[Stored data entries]
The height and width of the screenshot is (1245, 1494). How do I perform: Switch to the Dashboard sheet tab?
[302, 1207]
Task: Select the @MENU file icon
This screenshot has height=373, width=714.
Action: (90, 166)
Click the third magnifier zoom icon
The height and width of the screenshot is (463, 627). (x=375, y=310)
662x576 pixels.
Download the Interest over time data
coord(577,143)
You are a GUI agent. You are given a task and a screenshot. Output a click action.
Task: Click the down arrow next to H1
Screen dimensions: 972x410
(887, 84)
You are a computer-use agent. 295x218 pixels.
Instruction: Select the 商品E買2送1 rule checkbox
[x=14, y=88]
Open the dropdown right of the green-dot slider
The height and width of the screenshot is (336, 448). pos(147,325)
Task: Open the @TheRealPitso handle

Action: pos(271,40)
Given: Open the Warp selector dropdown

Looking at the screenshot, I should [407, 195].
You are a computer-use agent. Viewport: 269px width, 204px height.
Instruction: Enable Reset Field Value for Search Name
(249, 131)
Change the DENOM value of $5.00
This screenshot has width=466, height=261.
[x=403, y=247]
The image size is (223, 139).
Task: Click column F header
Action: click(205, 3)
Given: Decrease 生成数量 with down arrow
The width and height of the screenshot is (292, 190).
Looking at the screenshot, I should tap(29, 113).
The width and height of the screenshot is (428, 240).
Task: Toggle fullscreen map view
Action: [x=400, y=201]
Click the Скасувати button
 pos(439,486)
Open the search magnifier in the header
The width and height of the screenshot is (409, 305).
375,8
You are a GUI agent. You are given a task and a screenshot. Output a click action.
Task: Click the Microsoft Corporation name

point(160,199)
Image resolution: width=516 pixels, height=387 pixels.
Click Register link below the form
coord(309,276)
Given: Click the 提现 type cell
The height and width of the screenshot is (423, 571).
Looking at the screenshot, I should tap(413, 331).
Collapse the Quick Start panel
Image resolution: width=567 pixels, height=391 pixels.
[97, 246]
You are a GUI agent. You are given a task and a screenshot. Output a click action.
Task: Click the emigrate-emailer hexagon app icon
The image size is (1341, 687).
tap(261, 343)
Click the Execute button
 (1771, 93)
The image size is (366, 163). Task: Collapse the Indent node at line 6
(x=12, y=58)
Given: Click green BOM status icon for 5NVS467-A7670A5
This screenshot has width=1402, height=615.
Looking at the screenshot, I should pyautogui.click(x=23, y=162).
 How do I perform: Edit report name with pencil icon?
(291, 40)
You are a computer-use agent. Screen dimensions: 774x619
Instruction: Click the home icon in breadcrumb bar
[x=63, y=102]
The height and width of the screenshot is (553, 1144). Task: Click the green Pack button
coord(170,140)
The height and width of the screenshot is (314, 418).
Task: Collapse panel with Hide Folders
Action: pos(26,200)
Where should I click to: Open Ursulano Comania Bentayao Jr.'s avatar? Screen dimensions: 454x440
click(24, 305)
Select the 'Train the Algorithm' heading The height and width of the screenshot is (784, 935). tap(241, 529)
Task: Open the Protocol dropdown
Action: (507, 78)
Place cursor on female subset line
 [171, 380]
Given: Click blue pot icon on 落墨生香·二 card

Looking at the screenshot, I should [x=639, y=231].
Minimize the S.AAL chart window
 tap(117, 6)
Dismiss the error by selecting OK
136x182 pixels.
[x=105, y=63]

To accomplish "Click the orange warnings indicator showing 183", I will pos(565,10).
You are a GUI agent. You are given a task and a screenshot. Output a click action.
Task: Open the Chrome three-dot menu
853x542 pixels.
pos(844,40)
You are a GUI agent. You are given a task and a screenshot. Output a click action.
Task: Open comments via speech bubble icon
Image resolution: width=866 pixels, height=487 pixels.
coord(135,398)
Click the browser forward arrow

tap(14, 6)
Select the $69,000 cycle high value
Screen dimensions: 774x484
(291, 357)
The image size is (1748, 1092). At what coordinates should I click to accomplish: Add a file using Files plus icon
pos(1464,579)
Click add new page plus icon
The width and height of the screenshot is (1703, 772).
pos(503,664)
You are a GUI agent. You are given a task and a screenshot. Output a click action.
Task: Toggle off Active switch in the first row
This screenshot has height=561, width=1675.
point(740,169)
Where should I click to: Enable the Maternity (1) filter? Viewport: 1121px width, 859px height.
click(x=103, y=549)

Exercise details >> Reproduce the rows verbatim, starting from the first row and ending with the line that contains "Action: click(205, 3)", including that line.

Solution for this problem >>
The height and width of the screenshot is (1245, 1494). How do I perform: Switch to the Dashboard sheet tab?
[302, 1207]
Task: Select the @MENU file icon
This screenshot has height=373, width=714.
Action: (90, 166)
Click the third magnifier zoom icon
The height and width of the screenshot is (463, 627). (x=375, y=310)
662x576 pixels.
Download the Interest over time data
coord(577,143)
You are a GUI agent. You are given a task and a screenshot. Output a click action.
Task: Click the down arrow next to H1
Screen dimensions: 972x410
(887, 84)
You are a computer-use agent. 295x218 pixels.
Instruction: Select the 商品E買2送1 rule checkbox
[x=14, y=88]
Open the dropdown right of the green-dot slider
The height and width of the screenshot is (336, 448). pos(147,325)
Task: Open the @TheRealPitso handle

Action: pos(271,40)
Given: Open the Warp selector dropdown

Looking at the screenshot, I should [407, 195].
You are a computer-use agent. Viewport: 269px width, 204px height.
Instruction: Enable Reset Field Value for Search Name
(249, 131)
Change the DENOM value of $5.00
This screenshot has width=466, height=261.
[x=403, y=247]
The image size is (223, 139).
Task: Click column F header
Action: click(205, 3)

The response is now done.